The National Court of Appeals in Commercial Matters analyzed the liability of the “demotores.com” website, for the publication of an advertisement made by a user that resulted in the sale of a stolen car.

June 30, 2017
Liability of Car Trading Company Website  for the Sale of a "Cloned" Automobile

Recently, the National Court of Appeals in Commercial Matters (the “Court of Appeals”) analyzed the liability of the “www.demotores.com” website, for the publication of an advertisement made by a user that resulted in the sale of a stolen car (National Court of Appeals in Commercial Matters, Division B, “Gómez, Maciel Francisco José v. Dridco S.A”, March 7, 2017).

The facts of the case are as follows: Mr. Gómez Maciel saw an advertisement on DeMotores for the sale of a car. He contacted the seller and bought it. When he tried to register the transfer, he realized that the car was a stolen vehicle and that its documentation was falsified. Mr. Gómez Maciel sued Dridco S.A. – which operates DeMotores – claiming that it too was responsible for the damages suffered. The court of first instance rejected the claim.

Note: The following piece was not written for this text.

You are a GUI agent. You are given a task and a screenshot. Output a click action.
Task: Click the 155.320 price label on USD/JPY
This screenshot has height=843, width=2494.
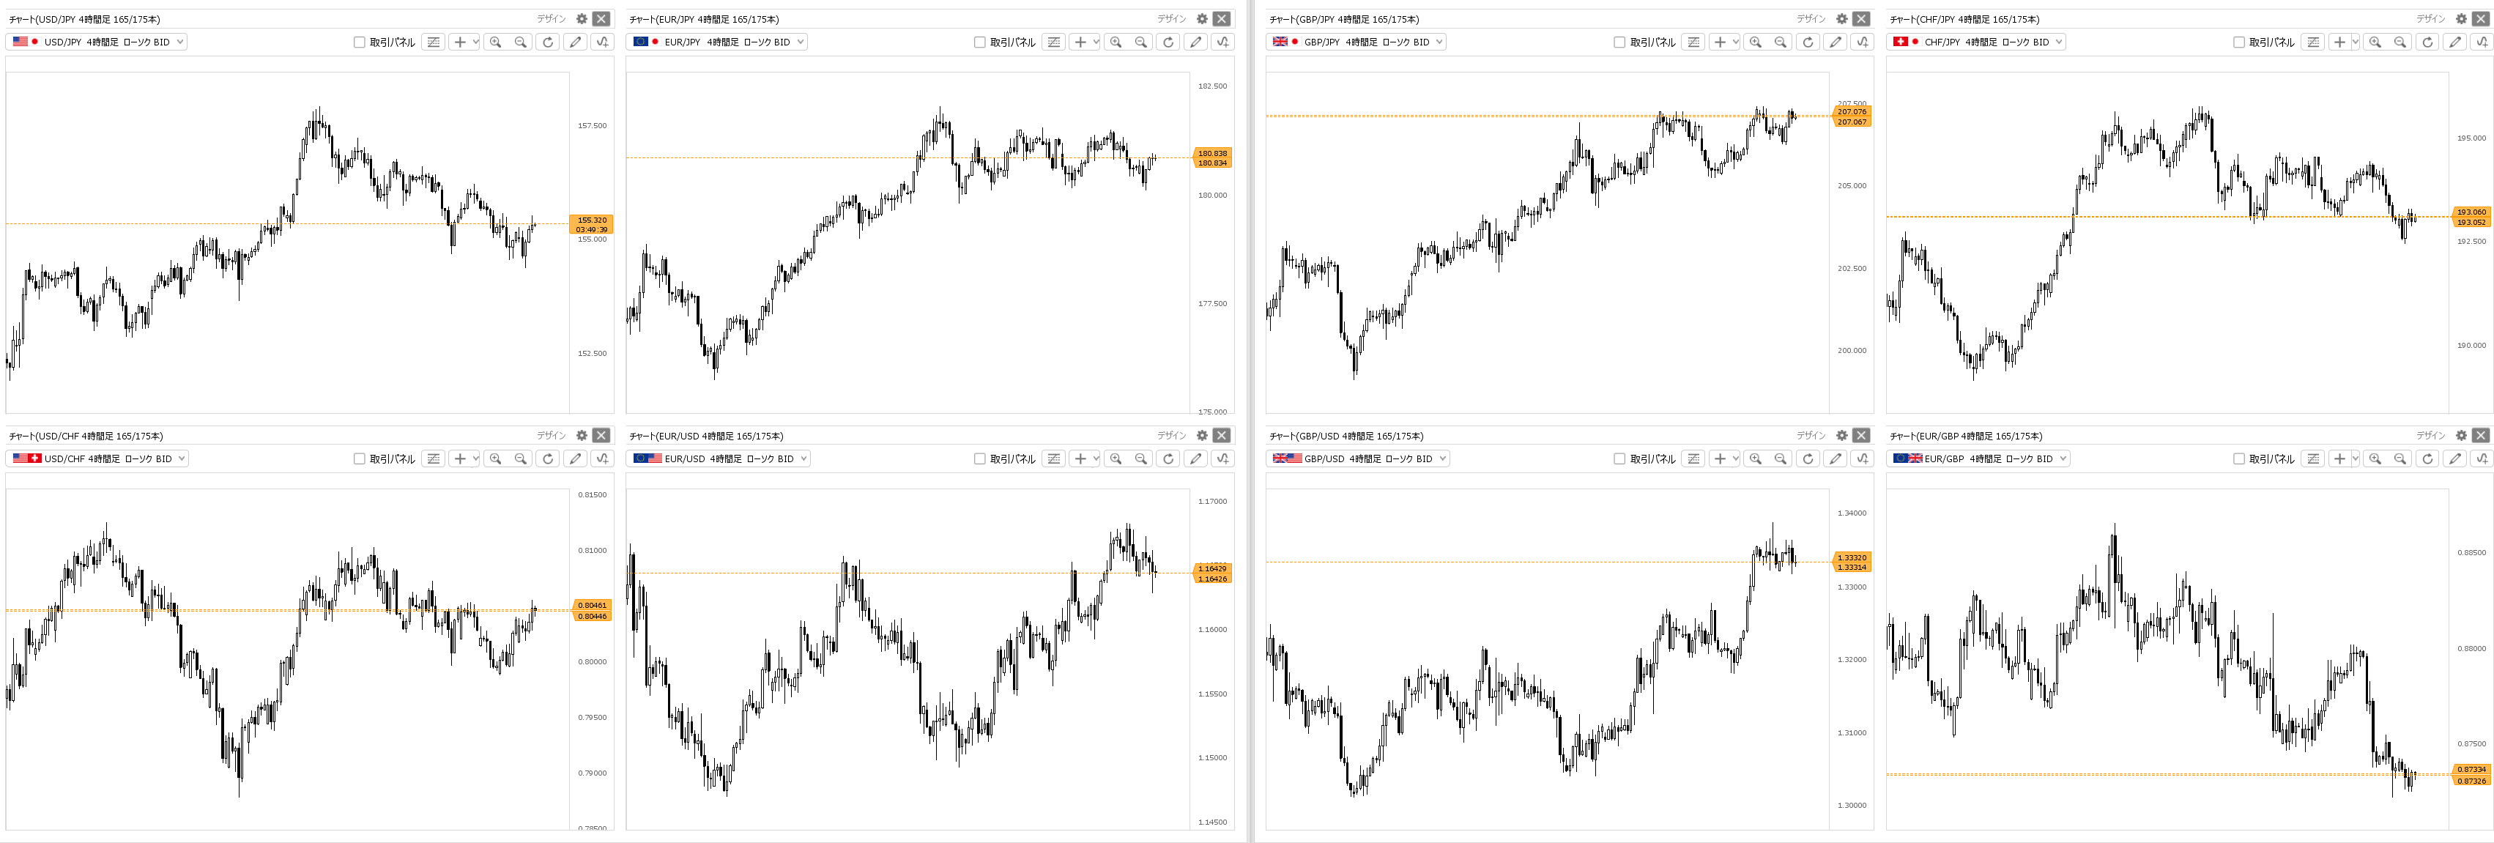[592, 220]
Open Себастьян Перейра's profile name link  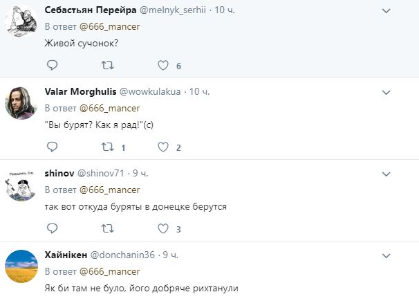[x=91, y=10]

The plaintiff appealed and held that Dridco S.A. formed part of the supply chain and that it should be held to a strict liability standard based on the provisions of Section 40 of Consumer Protection Law No. 24,240.

The Court of Appeals upheld the ruling of the court of first instance. In this respect, it held that the activity of Dridco S.A. was limited to providing a service (allowing the publication of an advertisement and forwarding the seller’s contact information) and that it did not participate in the sale itself. Consequently, it did not act as intermediary and was not part of the consumer relationship. 

In particular, the court emphasized that Dridco S.A. did not profit from the sale itself. It held that this element differentiated this case from “Claps, Enrique Martín v. Mercado Libre S.A.” (National Court of Appeals in Civil Matters, Division K, “Claps, Enrique Martín v. Mercado Libre S.A.”, October 5, 2012), in which Mercado Libre was held liable for the sale of stolen concert tickets, since in that case Mercado Libre charged a commission on the sale price.

This decision was rendered within a context of ongoing discussions on the liability of Internet service providers. Despite the existence of legislative initiatives (see "Law addressing ISPs’ Liability: Preliminary Senate Approval"), Argentina does not have any specific regulation on this issue. In this context, the precedent set by the Argentine Supreme Court in “Rodríguez, María Belén v. Google” (see "Fault- Based Liability Standard for Search Engines’ Policies") was of great importance and the Court of Appeals refers to this case in its ruling.